Tune into President Obama’s jobs speech Thursday and you may see a familiar face in the crowd.

Gov. Martin O’Malley will attend the president’s economic speech before a joint session of Congress, the governor’s office revealed Wednesday.

A spokeswoman for O’Malley said the invitation was extended by the White House earlier this week.

“It was definitely last-minute,” said Takirra Winfield, the spokeswoman.

“I think the White House does recognize the governor’s stance on jobs and job creation,” she said. “He’s right there with the Obama administration in finding innovative ways to invest in and create jobs.”

Indeed, not only is O’Malley an easy choice for a short-notice invite — the Maryland State House is a 32 mile drive from the White House – but the two men haven’t been shy about promoting what they believe to be the government’s ability to spur job creation.

Just last week, O’Malley appointed nine members to a board that will oversee a venture capital program filled with $75 million in state funds.

“For a modern economy to create jobs we need to make modern investments,” O’Malley said then.

Then there was Obama’s $787 billion stimulus program and the plan he’ll unveil Thursday is expected to cost at least $300 billion.

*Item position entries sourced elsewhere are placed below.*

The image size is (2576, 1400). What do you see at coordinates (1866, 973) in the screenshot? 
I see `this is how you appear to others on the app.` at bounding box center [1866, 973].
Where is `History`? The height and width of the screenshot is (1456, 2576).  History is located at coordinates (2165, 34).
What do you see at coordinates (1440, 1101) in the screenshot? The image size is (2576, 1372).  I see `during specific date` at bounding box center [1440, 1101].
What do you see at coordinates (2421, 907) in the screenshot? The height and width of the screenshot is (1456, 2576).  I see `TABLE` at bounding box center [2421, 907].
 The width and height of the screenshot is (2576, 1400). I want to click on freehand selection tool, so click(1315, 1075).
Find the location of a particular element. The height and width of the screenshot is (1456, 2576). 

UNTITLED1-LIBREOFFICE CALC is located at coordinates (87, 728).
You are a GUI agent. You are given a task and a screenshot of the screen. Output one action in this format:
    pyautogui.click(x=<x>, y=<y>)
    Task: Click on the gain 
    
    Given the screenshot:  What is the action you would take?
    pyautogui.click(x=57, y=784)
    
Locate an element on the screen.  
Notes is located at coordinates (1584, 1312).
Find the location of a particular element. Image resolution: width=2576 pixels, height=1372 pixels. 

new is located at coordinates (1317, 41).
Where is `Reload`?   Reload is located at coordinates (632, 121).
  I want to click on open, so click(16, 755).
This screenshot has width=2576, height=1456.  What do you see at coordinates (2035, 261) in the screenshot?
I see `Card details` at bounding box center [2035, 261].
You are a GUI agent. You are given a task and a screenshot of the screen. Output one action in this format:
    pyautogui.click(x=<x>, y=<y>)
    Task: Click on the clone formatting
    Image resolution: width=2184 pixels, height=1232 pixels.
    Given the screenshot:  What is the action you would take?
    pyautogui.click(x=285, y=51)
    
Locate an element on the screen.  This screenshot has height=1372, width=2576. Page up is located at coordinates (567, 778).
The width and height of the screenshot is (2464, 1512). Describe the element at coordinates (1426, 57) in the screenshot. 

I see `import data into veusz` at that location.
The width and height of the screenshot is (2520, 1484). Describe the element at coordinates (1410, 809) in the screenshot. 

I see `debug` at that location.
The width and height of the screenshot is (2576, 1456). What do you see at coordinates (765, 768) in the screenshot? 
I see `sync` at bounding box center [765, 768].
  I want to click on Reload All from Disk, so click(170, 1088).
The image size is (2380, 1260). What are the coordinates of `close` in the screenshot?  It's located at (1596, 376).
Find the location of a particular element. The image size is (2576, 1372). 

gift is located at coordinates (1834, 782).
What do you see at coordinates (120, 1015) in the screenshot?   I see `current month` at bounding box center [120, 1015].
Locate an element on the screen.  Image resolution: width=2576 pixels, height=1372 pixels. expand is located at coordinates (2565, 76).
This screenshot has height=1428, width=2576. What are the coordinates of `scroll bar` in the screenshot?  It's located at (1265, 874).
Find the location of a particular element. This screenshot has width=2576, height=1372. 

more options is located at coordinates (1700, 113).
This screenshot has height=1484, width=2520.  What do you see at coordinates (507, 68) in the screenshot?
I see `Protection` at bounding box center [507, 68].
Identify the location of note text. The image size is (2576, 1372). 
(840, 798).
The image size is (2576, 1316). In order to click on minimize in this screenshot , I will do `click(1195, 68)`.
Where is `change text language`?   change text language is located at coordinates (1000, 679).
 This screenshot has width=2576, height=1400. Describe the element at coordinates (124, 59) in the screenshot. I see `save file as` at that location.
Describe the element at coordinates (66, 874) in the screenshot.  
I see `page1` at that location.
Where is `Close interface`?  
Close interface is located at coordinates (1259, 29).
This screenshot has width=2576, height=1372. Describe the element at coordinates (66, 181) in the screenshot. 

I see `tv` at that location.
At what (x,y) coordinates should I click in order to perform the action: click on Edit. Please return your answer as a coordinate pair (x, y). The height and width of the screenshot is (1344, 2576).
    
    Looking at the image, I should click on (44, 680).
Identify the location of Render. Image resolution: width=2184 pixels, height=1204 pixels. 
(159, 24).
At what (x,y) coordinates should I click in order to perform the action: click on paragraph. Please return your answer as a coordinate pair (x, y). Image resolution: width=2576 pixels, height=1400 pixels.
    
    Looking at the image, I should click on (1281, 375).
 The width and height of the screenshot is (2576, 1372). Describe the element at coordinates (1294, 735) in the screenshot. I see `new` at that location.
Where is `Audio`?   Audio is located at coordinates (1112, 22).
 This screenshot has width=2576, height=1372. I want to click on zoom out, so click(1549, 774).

It will include tax cuts and infrastructure spending, according to The Washington Post.

O’Malley will “be there to listen and see how this affects Maryland,” Winfield said.

No word yet on whether or not O’Malley will get a presidential shout-out during the speech. You’ll just have to tune in and find out, unless you’d rather watch football. (If nothing else, the jobs speech will effectively push football previews onto G4 and SyFy, channels better known for coverage of video games and this. That’s some kind of accomplishment.)